Dan Fox bio photo

Dan Fox

Software developer interested in learning New Things and applying them in Real Life

You meet many different types of software developers.  Some are unbelievable with UI, some brilliant with business logic.  Some (and these are rare) are even remarkable with regexs!  Some might be great at gathering requirements.  Some can be branded “good” and others “bad”, but these are all relative and dependent entirely on your perspective.  However one thing is common - they will produce bugs.

And what’s one of the most important factors to take into account when estimating how long bug fixing will take?  None of these - it’s familiarity with the code.  Put the world’s greatest developer with the world’s worst codebase and you’re not going to fix a bug.  Familiarity is king in the bug-fixing arena.  Now knowledge sharing is great and should be done as much as possible but it’s simply not possible for two people to have exactly the same knowledge - someone will always know more than the other about a specific topic.

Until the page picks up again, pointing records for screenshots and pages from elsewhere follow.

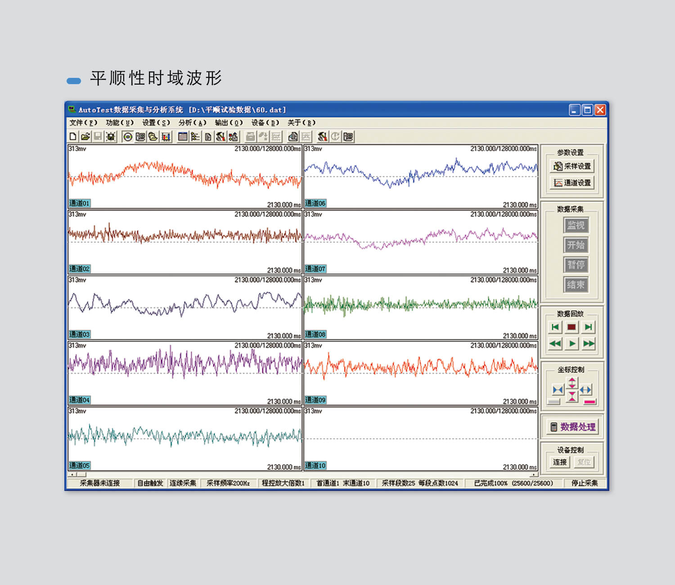675x585 pixels.
Task: Open 通道设置 channel settings
Action: (x=572, y=183)
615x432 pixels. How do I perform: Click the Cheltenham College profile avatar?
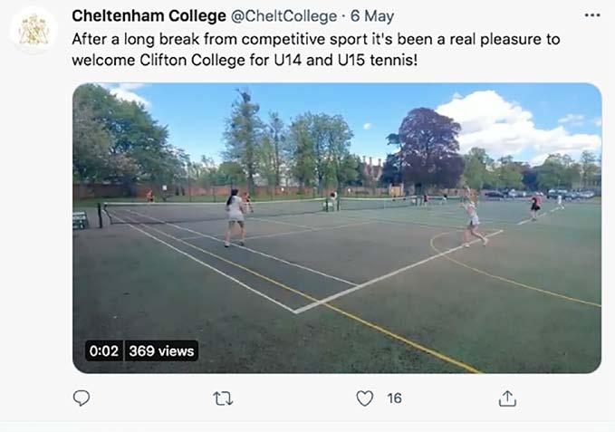tap(34, 30)

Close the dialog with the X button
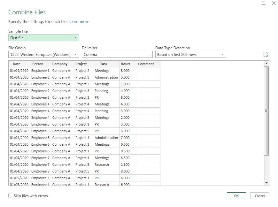tap(274, 3)
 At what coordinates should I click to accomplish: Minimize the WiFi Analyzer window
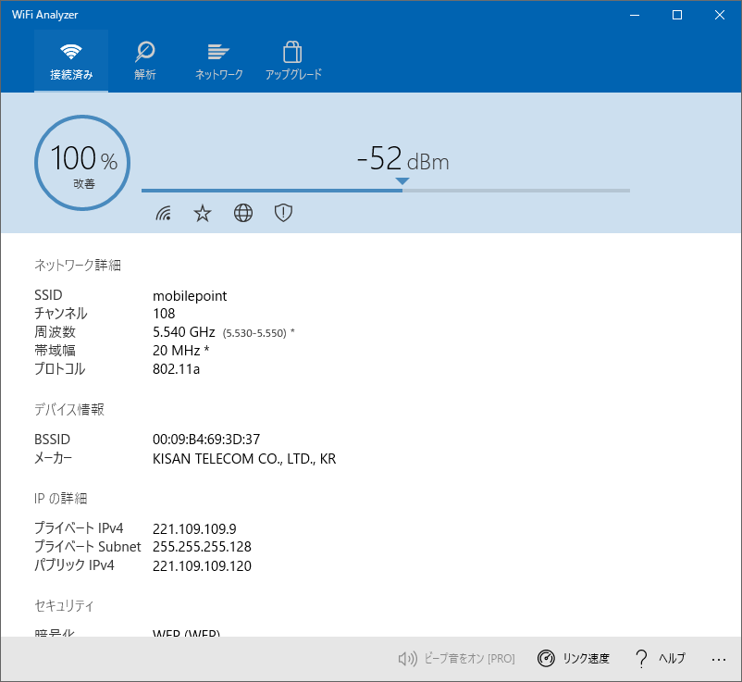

In the past I’ve heard things like “we have 10 bugs which will take two days to fix, if we put two developers on it, it will take 1 day to fix”.  Software development doesn’t work like that.  Particularly with a developer that is very unfamiliar with the code - chances are they are just going to slow down your other developer by asking them random questions while they’re traipsing through their own quagmire of bugs.

So if, as a developer, you’re asked to help someone else fix bugs, let your manager know it may not be beneficial.  Take a step back, and let the main dev get on with their work, and pick off the easy wins.  Do the admin side of the bugs.  If there are ambiguous problems, clarify them.  Do what you can to make the other developer more effective.  Everyone will be better off in the long run.